#### Page excerpt ####
CINCINNATI--(BUSINESS WIRE)--Macy’s, Inc. (NYSE:M) today announced a series of initiatives to evolve its business model and invest in continued growth opportunities as consumers change the way they shop. Actions include a restructuring of merchandising and marketing functions at Macy’s and Bloomingdale’s consistent with the company’s omnichannel approach to retailing, as well as a series of adjustments to its field and store operations to increase productivity and efficiency.
(Editor’s Note: Macy’s, Inc. this afternoon also issued a separate news release announcing sales results for the November/December 2014 period and updating guidance.)
“Our business is rapidly evolving in response to changes in the way customers are shopping across stores, desktops, tablets and smartphones. We must continue to invest in our business to focus on where the customer is headed – to prepare for what’s next,” said Terry J. Lundgren, Macy’s chairman and chief executive officer. “Macy’s, Inc. has benefited in recent years by having invested early and aggressively in our M.O.M. strategies (My Macy’s localization, Omnichannel integration and Magic Selling customer engagement). This has included talent, technology, omnichannel infrastructure and fulfillment capability.
#### Source information ####
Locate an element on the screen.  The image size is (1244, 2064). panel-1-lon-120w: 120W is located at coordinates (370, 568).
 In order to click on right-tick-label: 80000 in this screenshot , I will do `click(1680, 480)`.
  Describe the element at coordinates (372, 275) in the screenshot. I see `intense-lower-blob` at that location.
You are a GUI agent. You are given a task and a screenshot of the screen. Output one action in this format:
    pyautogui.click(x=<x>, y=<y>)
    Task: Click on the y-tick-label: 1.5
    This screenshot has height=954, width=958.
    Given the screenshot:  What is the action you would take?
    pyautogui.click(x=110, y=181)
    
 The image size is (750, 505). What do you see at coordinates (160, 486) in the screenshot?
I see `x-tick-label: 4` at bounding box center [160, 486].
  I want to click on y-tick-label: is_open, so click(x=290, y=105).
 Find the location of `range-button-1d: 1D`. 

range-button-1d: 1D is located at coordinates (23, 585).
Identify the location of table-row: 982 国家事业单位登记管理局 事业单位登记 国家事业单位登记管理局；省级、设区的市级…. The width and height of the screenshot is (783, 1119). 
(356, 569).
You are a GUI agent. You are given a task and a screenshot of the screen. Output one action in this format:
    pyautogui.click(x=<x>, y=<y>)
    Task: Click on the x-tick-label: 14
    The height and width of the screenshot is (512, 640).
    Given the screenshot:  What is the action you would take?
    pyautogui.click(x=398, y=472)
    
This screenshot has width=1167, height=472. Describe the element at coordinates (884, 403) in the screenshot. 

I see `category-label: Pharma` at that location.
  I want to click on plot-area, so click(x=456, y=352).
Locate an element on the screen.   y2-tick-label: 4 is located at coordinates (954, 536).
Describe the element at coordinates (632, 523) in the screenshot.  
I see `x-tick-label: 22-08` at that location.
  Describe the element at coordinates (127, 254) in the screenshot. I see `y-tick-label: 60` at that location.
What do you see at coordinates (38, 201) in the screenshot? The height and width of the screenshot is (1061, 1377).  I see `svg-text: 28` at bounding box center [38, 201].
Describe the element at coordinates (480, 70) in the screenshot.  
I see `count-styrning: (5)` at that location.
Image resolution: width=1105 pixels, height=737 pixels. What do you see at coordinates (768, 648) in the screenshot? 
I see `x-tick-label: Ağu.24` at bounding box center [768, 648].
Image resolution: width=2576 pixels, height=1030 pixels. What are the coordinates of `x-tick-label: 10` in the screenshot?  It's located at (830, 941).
####
Your goal: According to the Macy's news release, what does the separate release issued that afternoon announce? These rows were drawn from a different source than the text.

Solution to the problem: Sales results for the November/December 2014 period and updated guidance.